Виногоров прислал дивизионный оркестр. Звуки реквиема плывут над улицей. Черным зевом зияют могилы за оградой у городской церкви. И на черной земле красные гробы.
— Прощайте, товарищи, прощайте, боевые друзья! — скорбно говорил Березин. — Вы честно прошли свой путь благородный. И на алтарь победы вы отдали все, что могли, — свою прекрасную жизнь. Вечная слава вам и память! Вечная любовь наша и дружеское спасибо!
Храни их, древняя славянская земля! Они несли тебе радость освобождения. Помните их, граждане отныне свободного города! Они хотели вам мира и счастья! Помните и берегите их бесценные могилы!..
Салют! И спазмы сжимают сердце…
А вечером пришла почта. Никто еще не читал его, не вскрывал, а все, сраженные волнением, молча смотрели на конверт с детским почерком.

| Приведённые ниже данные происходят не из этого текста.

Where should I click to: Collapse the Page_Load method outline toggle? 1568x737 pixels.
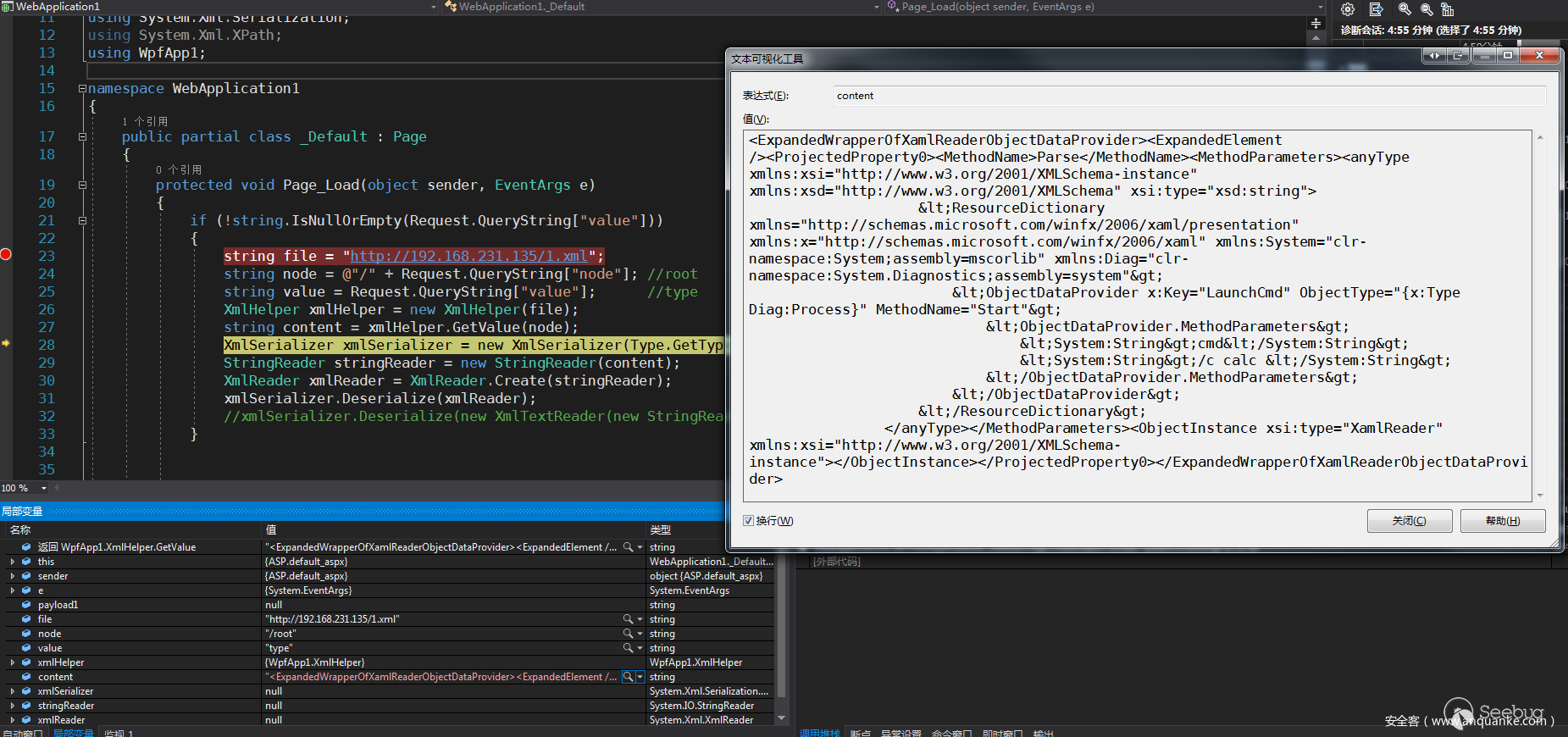tap(82, 185)
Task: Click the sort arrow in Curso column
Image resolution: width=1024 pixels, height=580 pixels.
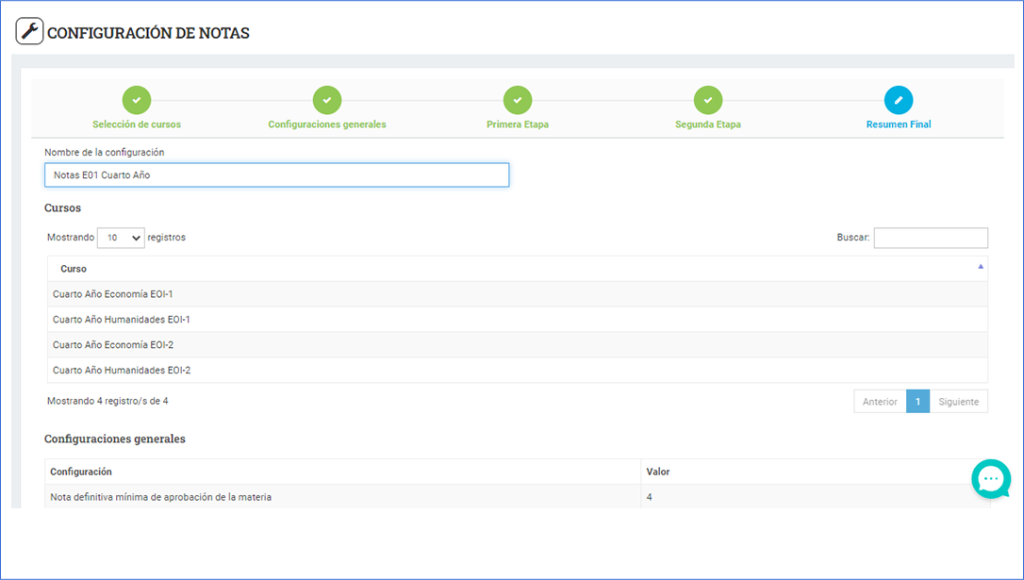Action: pos(980,267)
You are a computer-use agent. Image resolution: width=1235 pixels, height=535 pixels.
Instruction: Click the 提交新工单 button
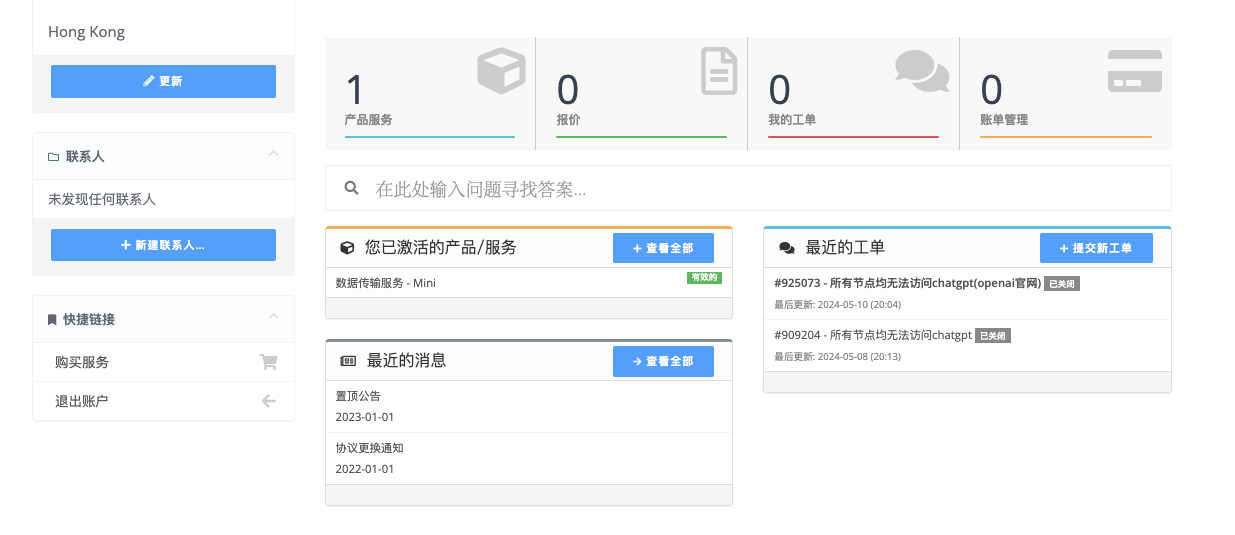[x=1096, y=248]
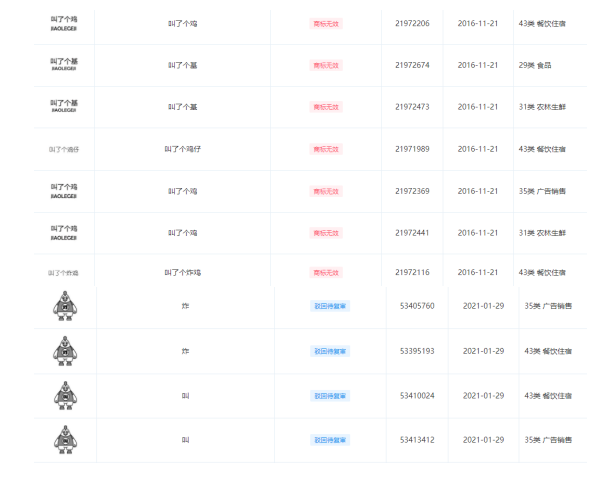Click the robot figure icon for 53410024
The height and width of the screenshot is (489, 613).
tap(64, 396)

— Чье это? — слышался полугромкий шепот Голева.
— Леону… Сашок прислал, — еле слышно произнес Зубец.
«…Братка, родной мой! Ну, где ты теперь, где? Может, уж за Берлином, али еще где! Намекни хоть словечком, и я буду ставить красные флажки на карту. Я и так ставлю их на все города, которые вы освободили. Не успеваю даже флажки готовить. А то буду ставить другие, только для тебя, братка, хороший мой. А мы собираем деньги на другой танк. На один уже насобирали и отправили его к вам, „Пионером“ назвали. А второй хотим назвать „Победой“. Только успеем ли? Вон как вы воюете, за вами не угонишься.
Братка, а Зина все плачет и плачет, увидит меня, перестанет, улыбнется. А достанет твои письма — плачет и только. Ты уж напиши ей повеселее. Я говорю, победа скоро, братка придет, чего ж теперь плакать. Она обнимает только, знаю, скажет, знаю, Сашок, от радости плачу.
Братка, во сне тебя видел. Пришел, обнял и ружье мне привез. Говоришь, будем на охоту ходить. А война уж кончилась, нет уж затемнения. Салют… Салют… а проснулся — это ребята в окно барабанят… Спешим еще на танк деньги собирать. Увидишь танк „Пионер“ — знай, это мы построили, напиши тогда, как воевал он.
До свиданья, братка, хороший мой, как жду я тебя, жду! Жду! Жду!!! Ну, ехай же скорее! Ехай! Целую тысячу раз и больше!!! Твой Сашок».
Такого не было ни разу: всю дивизию вывели в резерв. Кто-то даже пустил слух, будто командарм сказал, хватит, повоевали без отдыху, пусть другие войну кончают! И хоть все понимали, шутка это, было обидно: хотелось в общем строю добить врага, вместе со всеми придти ко дню победы. Однако треволнения напрасны: «отдыхающих» войск не было до последнего дня войны.
Наутро прибыли автобаты, и всю дивизию посадили на машины. Ее перебрасывают с левого фланга фронта на правый, вплотную к Первому Украинскому. Удивительный марш-маневр. На рассвете полки завтракают в Чехословакии, в полдень обедают в Польше, а чуть темнеет, и они ужинают в Германии.
По пути дважды пересекли Одер, который там, дальше внизу, еще совсем недавно был труднейшим из водных рубежей на берлинском направлении. А здесь в верховьях — это совсем небольшая речушка, которую, вероятно, всюду можно перейти вброд.
— Вот те и Одер! — удивился Зубец. — А я-то думал — река! Речушка просто! — и пренебрежительно сморщил лицо.
— А ты посмотри на карту, где течет-то она, — урезонивал его Голев. — Вон сколько вымахано. Вспомни-ка, в ней ведь еще Суворов коней поил. Вот-те и речушка! А вспомни, как сюда от Москвы да от Волги шагал. Вот-те и совсем большая! А?
— Ну, если так посмотреть, исторически, — осмотрелся Зубец, — тогда, действительно, река!
Все засмеялись.
— А раз из нее Александр Васильевич пил, так и я попью, и он живо соскочил с машины, остановившейся у реки.